Repeat the lines of the material below word for word, from the line with "Click the minus button to remove entry" to the line with "Looking at the screenshot, I should point(17,318).", including both of those lines.

[start DATA FOR THIS EXERCISE]

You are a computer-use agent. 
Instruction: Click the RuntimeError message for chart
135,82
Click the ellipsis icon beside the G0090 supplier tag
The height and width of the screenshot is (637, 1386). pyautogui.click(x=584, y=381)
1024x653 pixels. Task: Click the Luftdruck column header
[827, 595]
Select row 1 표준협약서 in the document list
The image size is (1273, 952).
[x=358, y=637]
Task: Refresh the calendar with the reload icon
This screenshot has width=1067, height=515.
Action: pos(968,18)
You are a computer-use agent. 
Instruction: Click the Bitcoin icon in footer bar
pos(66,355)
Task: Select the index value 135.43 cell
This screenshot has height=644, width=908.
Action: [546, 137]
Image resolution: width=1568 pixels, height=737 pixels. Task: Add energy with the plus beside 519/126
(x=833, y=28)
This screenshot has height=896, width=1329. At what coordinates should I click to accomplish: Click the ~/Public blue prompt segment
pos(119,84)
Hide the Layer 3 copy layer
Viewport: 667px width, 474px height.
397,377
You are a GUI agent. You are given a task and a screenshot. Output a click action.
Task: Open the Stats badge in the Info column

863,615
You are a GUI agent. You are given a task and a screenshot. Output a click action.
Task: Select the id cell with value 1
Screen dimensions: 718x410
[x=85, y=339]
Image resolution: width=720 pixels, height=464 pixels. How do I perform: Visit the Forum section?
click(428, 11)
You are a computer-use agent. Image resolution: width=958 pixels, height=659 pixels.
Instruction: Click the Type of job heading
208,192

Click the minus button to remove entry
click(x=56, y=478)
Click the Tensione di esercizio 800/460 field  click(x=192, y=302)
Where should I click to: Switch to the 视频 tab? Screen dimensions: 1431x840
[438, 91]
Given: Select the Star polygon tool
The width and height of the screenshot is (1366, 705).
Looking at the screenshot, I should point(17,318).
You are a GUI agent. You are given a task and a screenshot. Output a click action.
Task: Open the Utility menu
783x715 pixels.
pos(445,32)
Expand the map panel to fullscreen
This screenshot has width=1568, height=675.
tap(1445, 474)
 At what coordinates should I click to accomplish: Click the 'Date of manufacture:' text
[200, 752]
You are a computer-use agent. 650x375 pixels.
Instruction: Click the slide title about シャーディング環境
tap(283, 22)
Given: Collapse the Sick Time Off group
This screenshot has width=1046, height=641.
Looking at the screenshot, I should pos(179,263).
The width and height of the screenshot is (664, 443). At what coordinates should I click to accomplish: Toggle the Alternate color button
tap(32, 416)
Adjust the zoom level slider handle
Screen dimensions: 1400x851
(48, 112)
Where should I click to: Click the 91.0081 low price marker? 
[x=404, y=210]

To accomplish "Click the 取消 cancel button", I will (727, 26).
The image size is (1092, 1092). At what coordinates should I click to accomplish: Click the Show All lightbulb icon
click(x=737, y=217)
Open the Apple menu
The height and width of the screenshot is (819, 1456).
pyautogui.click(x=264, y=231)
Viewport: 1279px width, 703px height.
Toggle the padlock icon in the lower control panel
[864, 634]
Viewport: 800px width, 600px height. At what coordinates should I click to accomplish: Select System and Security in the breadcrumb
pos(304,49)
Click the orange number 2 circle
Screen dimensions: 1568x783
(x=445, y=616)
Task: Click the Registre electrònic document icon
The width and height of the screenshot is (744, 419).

[end DATA FOR THIS EXERCISE]

*RESULT*:
Click the minus button to remove entry
click(x=56, y=478)
Click the Tensione di esercizio 800/460 field  click(x=192, y=302)
Where should I click to: Switch to the 视频 tab? Screen dimensions: 1431x840
[438, 91]
Given: Select the Star polygon tool
The width and height of the screenshot is (1366, 705).
Looking at the screenshot, I should point(17,318).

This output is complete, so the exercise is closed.